As a Senior Developer, its my responsibility to maintain and create all data driven Pipelines. I am working on EMR Serverless for running spark jobs for the whole infrastructure of multiple Data Driven Services and using Redshift as a Data Lake. Also i am working on AWS DMS Tasks for maintaining the AWS Managed Data Warehouse using RDS. For Data Preprocessing in AWS, i am using Glue Jobs and Glue Data Brew Jobs on Serverless Spark. For the Scheduling, i am using AWS Event Bridge, Lambda and MWAA.
Creating and running models in the ETL pipelines after the Transformations and keeping the versions for the best fitted models with live data for highly accurate insights is part of my job. Sources include AWS S3 Buckets, AWS DynamoDB and MS SQL etc.
For the MLOPS, I am working on MLRun and BentoML. Also, I have been using FastAPI as a Backend.

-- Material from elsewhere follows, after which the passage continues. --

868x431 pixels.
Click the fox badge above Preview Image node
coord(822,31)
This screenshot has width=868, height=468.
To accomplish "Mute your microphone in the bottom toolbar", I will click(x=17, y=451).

I have worked as a Data Engineer Specifically, Creating DAGs in Airflow using ETL logic. For the work i have done so far includes Time Series Forecasting using LSTM, ARIMA and FEDOT. Data Sets are being taken from data dog and loaded onto the InfluxDB.

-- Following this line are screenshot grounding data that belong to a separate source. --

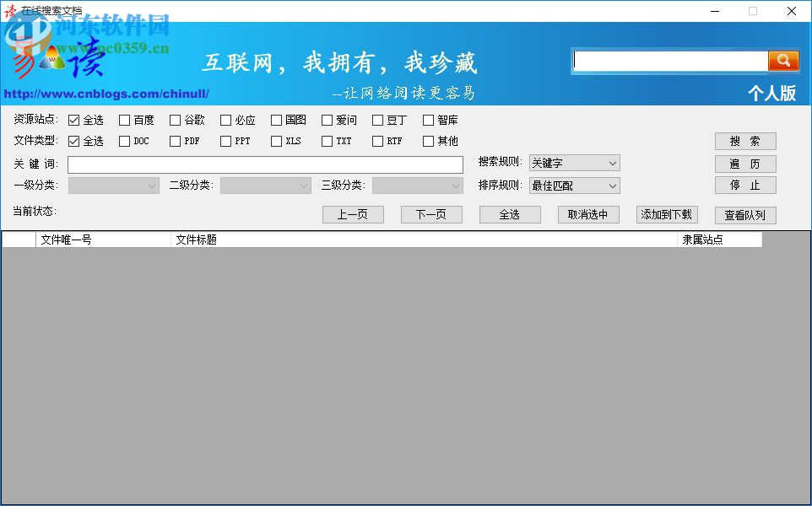Click the 遍历 button
Screen dimensions: 812x506
click(745, 164)
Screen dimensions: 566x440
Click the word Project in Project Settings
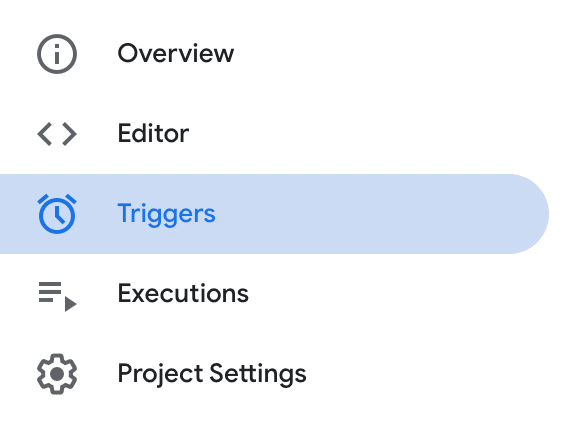coord(160,374)

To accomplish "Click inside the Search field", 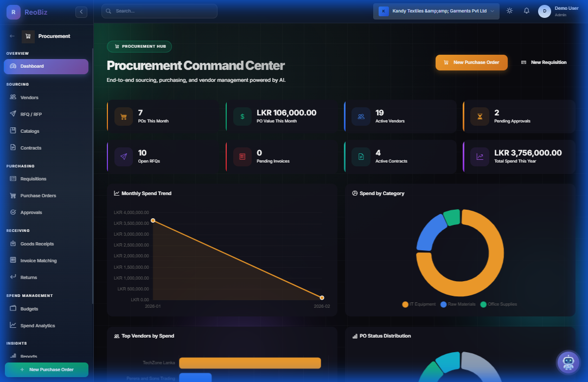I will [x=159, y=11].
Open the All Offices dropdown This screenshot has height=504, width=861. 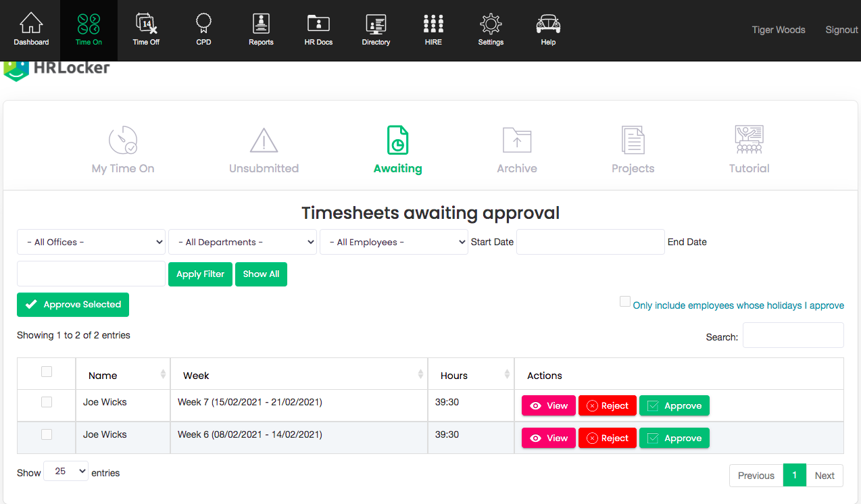coord(91,241)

I have customized the Airflow Opensource before making the DAGs to override the behavior which is need in the product as a Dockerized Data Collector and then built it.

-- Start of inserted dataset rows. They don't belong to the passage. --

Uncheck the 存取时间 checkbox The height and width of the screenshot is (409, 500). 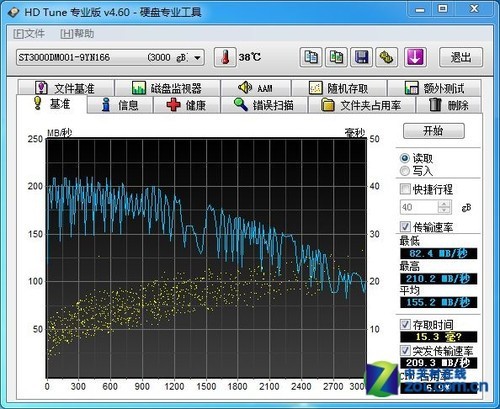(x=405, y=324)
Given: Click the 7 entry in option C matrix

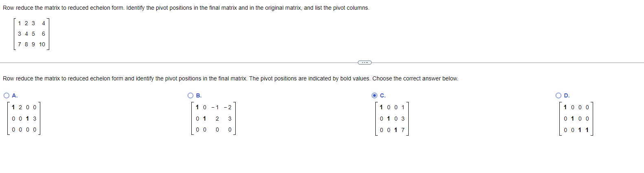Looking at the screenshot, I should click(x=403, y=130).
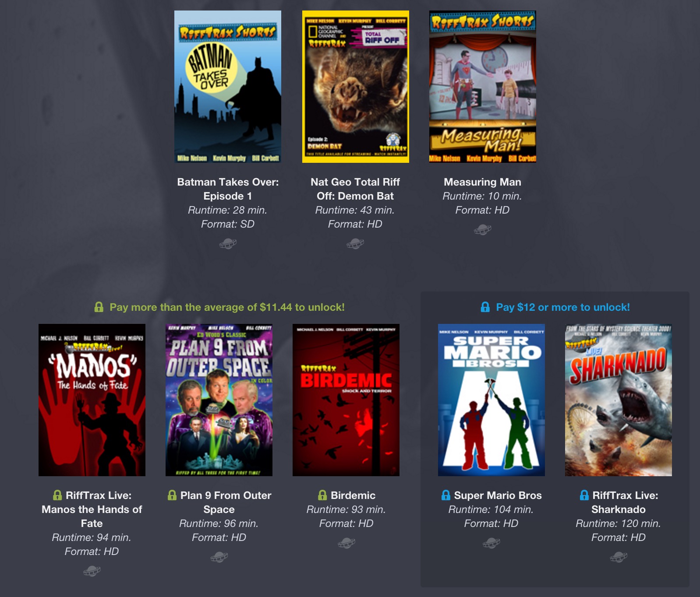700x597 pixels.
Task: Click 'Pay more than the average' unlock text
Action: tap(227, 307)
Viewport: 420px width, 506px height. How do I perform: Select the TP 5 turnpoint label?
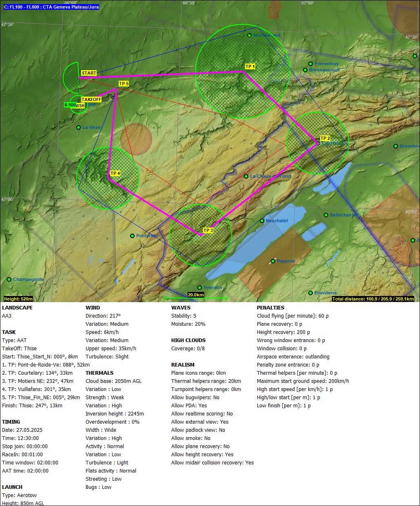pyautogui.click(x=124, y=84)
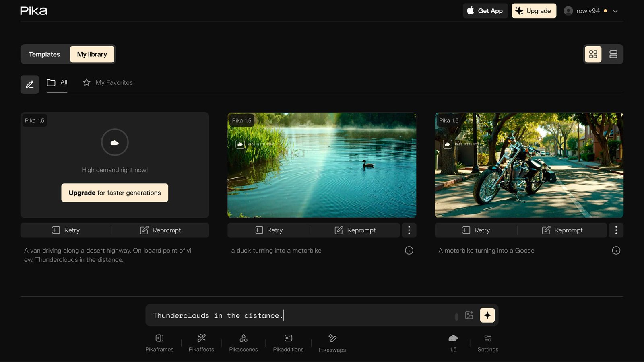Open the Pikaframes tool

click(159, 343)
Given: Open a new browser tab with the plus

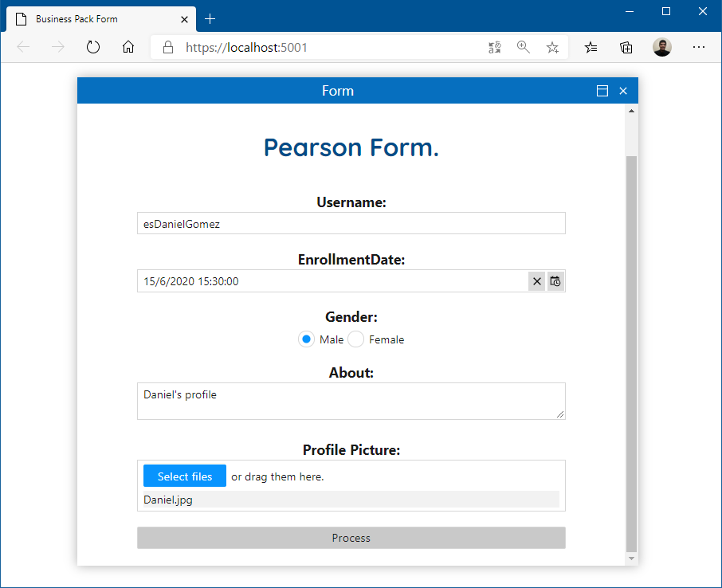Looking at the screenshot, I should pyautogui.click(x=210, y=18).
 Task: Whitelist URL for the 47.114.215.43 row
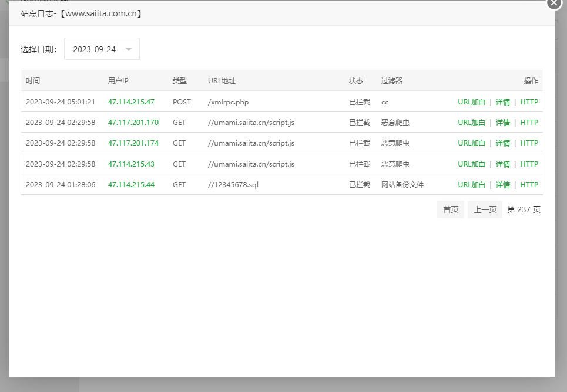tap(472, 164)
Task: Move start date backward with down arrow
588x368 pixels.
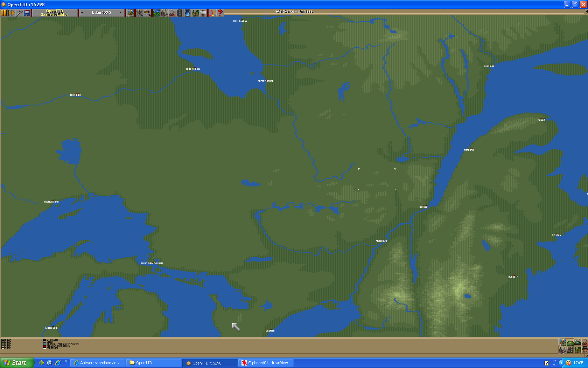Action: coord(82,13)
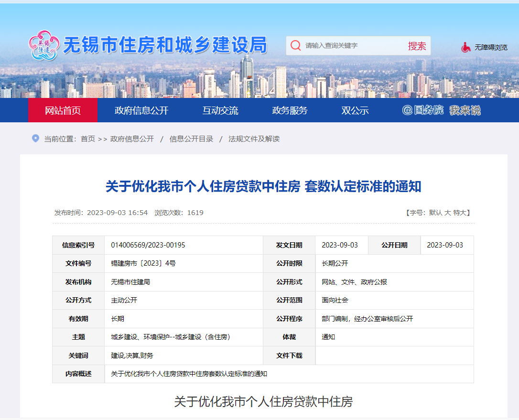The height and width of the screenshot is (420, 519).
Task: Open the @国务院 我来说 banner
Action: [x=441, y=110]
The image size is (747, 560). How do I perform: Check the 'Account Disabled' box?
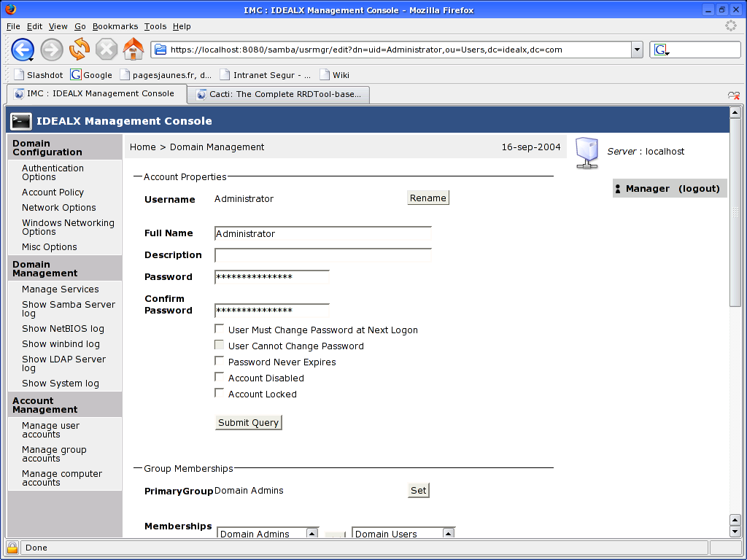pyautogui.click(x=220, y=377)
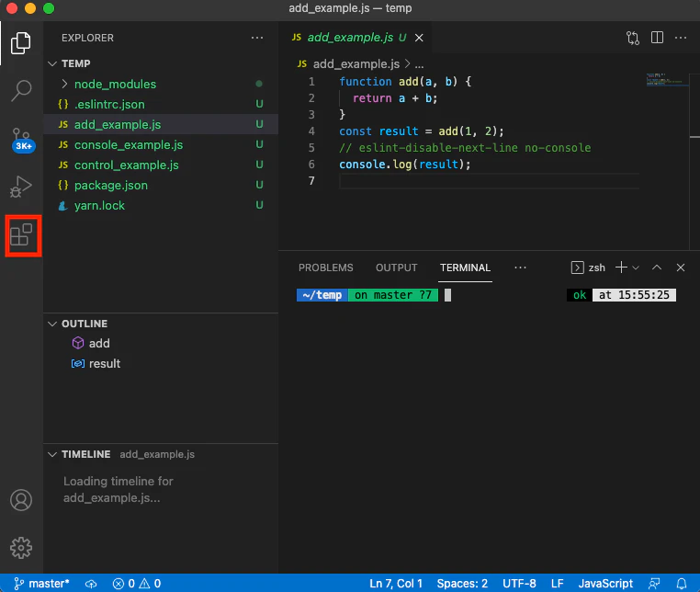
Task: Open the Manage gear icon
Action: (21, 547)
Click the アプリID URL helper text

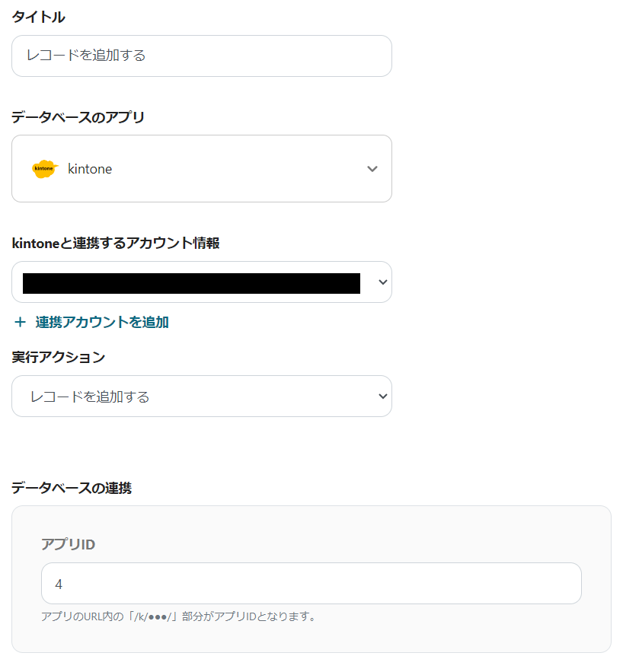pos(178,616)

I am also working on AWS to create Data pipelines using S3, Lambda etc. Also i am publishing containers on AWS ECR and ECS.
For AWS SageMaker i have done the anomaly detection for the error logs taken from application logs given by AWS Cloud Watch, i have written Lambda Functions for this.
Also, I have been using Django REST Framework for making APIs for the backend used in some of web based projects.